= Exercise =
Every line of the records counts; transcribe each one exactly.

[Stored data entries]

=== Section Start ===

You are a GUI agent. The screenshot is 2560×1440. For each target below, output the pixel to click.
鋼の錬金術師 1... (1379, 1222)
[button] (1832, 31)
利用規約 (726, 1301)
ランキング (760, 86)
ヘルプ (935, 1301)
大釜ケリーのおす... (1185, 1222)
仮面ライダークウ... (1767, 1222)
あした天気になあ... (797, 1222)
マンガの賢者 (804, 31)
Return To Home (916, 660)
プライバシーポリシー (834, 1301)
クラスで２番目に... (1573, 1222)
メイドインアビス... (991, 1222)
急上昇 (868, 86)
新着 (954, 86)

=== Section End ===

= Result =
You are a GUI agent. The screenshot is 2560×1440. For each target below, output the pixel to click.
鋼の錬金術師 1... (1379, 1222)
[button] (1832, 31)
利用規約 (726, 1301)
ランキング (760, 86)
ヘルプ (935, 1301)
大釜ケリーのおす... (1185, 1222)
仮面ライダークウ... (1767, 1222)
あした天気になあ... (797, 1222)
マンガの賢者 (804, 31)
Return To Home (916, 660)
プライバシーポリシー (834, 1301)
クラスで２番目に... (1573, 1222)
メイドインアビス... (991, 1222)
急上昇 (868, 86)
新着 (954, 86)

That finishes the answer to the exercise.